Until the new M2 gets here next year, the most performance-focused 2-Series is the M240i xDrive, which gets a 382 hp 3.0-liter turbocharged straight-six (369 hp in Europe), can accelerate to 60mph in 4.1 seconds and will set you back $48,550.
By BMW standards that looks pretty decent value for the performance. But what about by everybody else’s standards? Here are five other cars to consider before you write that cheque to your BMW dealer, including two cars that are available with the one thing the M240i isn’t: a manual transmission.
Honda Civic Type R from $37,895
The release of a new regular Civic has got us all wondering what to expect from the next Type R. But that won’t be here for over a year, and besides, while it’ll look and feel better inside, we struggle to see how it’ll be much more fun than the current car.
The standard Type R is a hoot and costs just $37,895, meaning you could step up to a lightweight, bright yellow Limited Edition car at $43,995, and still come in well under an M240i on price.
Too extreme? Volkswagen’s slightly more genteel 315 hp 2022 Golf R is about to land in U.S. dealers, and will cost around $44,640.
Dodge Challenger R/T Scat Pack Widebody $47,640
The M240i is based on a rear-wheel drive platform, but it’s only available with xDrive all-wheel drive at launch, which could severely limit your opportunities to crash embarrassingly and go viral.
That’s a problem easily solved by spending the same money on some genuine American muscle. Your M240i budget buys a Widebody Challenger with a 485 hp Hemi V8 and a manual transmission.
Toyota GR Supra 3.0 Turbo at $51,090
Like the idea of the BMW’s twin-turbo straight six, but prefer it in something that doesn’t look like a 3:4 scale sedan? You could go for BMW’s own Z4 M40i, but that starts at $63,700. Or you could take a look at the Toyota Supra.
A 3.0-liter Supra gets an M240i-matching 382-hp BMW-made six and rear-wheel drive with an active differential to help you control those big skids. Its $51,090 price makes it more expensive than the M240i but we bet you won’t have trouble chipping your dealer down on a sports car that’s no longer the hot new ticket.
And if he won’t budge, you could always set your sights a little lower and take the 255 hp 2.0 version for $43,090.
A used 2017 / 2018 BMW M2 for around $47,000
Or how about a genuine M2 – and specifically, a used 2017 or 2018 model that you can easily find for mid-to-high $40s with low miles? It’s worth bearing mind that this budget doesn’t stretch to the much improved new $58,900 M2 Competition with the M4-derived engine, and the original 365-hp M2 actually makes 17 hp less than the new M240i and is no quicker to 60mph.

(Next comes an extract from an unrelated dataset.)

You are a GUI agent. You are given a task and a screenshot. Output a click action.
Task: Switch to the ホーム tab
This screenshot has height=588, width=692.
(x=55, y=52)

The new car also has a vastly improved interior, but it also comes only with an eight-speed auto, whereas you’ll find M2s with both manual and dual-clutch auto transmissions.

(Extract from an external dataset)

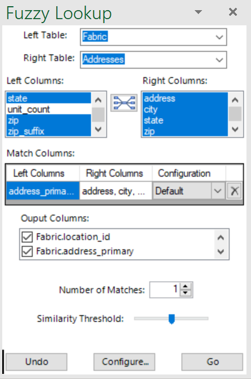Click the Go button
Screen dimensions: 251x379
tap(212, 362)
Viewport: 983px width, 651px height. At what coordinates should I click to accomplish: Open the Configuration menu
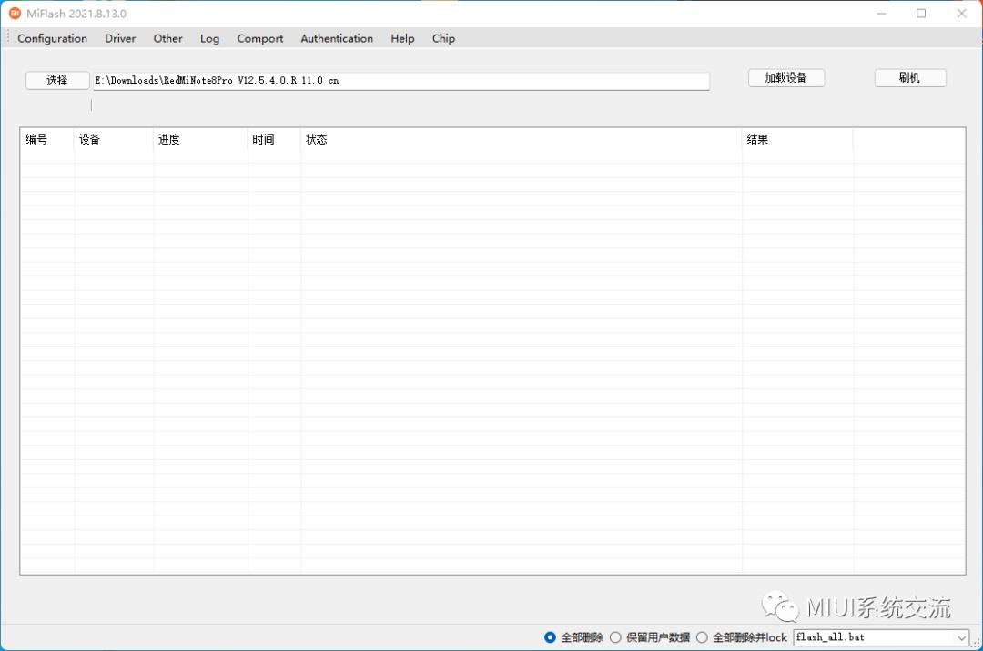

Ford Mustang Mach-E GT $59,900 Minus Tax Credits
And finally, no rivals roundup of any new car would be complete without an EV. And with the electric revolution in full swing, there are plenty to choose from.

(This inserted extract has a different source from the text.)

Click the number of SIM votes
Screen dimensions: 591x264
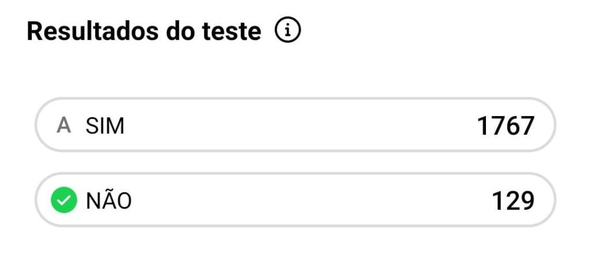point(506,126)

On paper, Ford’s $59,900 Mustang Mach-E GT looks expensive next to the $48,550 M240i, but with 480 hp to the BMW’s 369, and a stomping 600 lb ft to its 355 lb ft, it can smoke to 60mph in under 4 seconds. And when you factor in $7500 worth of Federal tax credits, the Mustang’s price drops to $52,400.
Still too expensive? Tesla’s Model 3 Long Range can hit 60mph in 4.2 seconds, does 353 miles on a charge, and its costs $48,990.